Material shown
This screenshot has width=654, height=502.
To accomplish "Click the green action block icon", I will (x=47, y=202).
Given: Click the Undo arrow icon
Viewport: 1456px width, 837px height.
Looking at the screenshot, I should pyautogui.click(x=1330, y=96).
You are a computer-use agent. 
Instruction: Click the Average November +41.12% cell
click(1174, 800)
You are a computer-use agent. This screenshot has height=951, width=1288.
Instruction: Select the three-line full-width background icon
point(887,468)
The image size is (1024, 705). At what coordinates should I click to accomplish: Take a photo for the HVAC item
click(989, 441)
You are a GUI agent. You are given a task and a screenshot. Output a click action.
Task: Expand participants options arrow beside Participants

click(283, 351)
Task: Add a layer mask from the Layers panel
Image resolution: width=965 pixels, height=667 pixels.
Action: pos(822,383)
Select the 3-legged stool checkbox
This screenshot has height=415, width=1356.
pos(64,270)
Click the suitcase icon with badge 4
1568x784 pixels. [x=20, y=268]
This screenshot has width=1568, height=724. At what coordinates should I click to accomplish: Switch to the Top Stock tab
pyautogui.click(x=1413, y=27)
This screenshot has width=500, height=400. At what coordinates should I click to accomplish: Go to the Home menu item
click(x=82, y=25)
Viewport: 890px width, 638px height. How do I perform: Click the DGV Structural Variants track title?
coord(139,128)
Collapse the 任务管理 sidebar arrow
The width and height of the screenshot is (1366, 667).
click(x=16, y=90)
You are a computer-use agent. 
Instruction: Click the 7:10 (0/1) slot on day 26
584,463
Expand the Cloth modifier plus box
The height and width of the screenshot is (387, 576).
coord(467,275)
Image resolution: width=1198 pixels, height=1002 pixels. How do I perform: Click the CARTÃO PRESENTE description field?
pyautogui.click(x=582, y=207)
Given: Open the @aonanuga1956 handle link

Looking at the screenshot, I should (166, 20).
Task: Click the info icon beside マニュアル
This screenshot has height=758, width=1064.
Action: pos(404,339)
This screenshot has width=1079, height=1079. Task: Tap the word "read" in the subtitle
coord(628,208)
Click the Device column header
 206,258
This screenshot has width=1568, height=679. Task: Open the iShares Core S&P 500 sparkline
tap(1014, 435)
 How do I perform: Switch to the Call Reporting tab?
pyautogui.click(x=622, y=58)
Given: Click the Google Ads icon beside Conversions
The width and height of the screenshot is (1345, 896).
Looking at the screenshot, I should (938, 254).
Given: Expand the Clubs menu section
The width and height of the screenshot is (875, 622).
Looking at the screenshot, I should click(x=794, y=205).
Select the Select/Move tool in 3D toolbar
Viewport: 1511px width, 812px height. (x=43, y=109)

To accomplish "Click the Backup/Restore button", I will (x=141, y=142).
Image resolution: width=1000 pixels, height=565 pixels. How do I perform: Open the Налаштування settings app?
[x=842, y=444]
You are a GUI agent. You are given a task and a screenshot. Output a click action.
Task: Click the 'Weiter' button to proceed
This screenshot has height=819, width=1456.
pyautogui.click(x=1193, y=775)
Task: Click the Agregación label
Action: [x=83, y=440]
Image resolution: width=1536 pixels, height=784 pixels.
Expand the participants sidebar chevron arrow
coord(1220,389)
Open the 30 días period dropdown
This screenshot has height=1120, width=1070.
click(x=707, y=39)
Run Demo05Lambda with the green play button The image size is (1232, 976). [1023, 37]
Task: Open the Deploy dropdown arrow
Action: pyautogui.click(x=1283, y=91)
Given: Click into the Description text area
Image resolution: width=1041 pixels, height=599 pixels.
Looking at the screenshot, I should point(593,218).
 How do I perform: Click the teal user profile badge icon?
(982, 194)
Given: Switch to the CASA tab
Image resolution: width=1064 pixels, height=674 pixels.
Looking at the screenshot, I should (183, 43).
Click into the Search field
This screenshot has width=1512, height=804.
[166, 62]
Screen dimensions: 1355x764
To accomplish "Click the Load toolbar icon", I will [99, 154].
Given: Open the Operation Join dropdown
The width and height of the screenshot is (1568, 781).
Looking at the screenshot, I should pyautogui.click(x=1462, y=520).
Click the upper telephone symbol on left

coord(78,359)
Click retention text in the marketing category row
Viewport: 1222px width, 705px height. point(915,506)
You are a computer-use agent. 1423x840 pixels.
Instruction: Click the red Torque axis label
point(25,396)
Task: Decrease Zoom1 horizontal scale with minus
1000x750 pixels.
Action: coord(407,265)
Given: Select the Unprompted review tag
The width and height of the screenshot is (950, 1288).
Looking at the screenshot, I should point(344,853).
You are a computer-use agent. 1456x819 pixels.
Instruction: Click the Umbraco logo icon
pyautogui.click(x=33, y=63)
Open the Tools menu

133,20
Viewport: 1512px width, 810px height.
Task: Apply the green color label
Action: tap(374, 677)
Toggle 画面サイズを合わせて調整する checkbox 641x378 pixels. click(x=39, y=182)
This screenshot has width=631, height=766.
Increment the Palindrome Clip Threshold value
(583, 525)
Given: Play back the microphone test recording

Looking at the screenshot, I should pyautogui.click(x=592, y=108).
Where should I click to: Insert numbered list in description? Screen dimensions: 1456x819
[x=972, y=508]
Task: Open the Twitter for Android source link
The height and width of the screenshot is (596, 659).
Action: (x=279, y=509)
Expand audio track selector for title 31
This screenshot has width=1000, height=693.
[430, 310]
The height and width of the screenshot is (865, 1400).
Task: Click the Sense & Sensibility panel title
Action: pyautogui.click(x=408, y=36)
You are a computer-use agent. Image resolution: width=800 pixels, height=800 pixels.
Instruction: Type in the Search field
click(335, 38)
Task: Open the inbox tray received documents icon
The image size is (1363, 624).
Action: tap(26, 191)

Given exercise
Rewrite everything from the line containing "Toggle 画面サイズを合わせて調整する checkbox" down to the line containing "Action: (x=279, y=509)", both included, replacing "microphone" with "headset" and changing nothing else.

Result of this task
Toggle 画面サイズを合わせて調整する checkbox 641x378 pixels. click(x=39, y=182)
This screenshot has width=631, height=766.
Increment the Palindrome Clip Threshold value
(583, 525)
Given: Play back the headset test recording

Looking at the screenshot, I should pyautogui.click(x=592, y=108).
Where should I click to: Insert numbered list in description? Screen dimensions: 1456x819
[x=972, y=508]
Task: Open the Twitter for Android source link
The height and width of the screenshot is (596, 659).
Action: (x=279, y=509)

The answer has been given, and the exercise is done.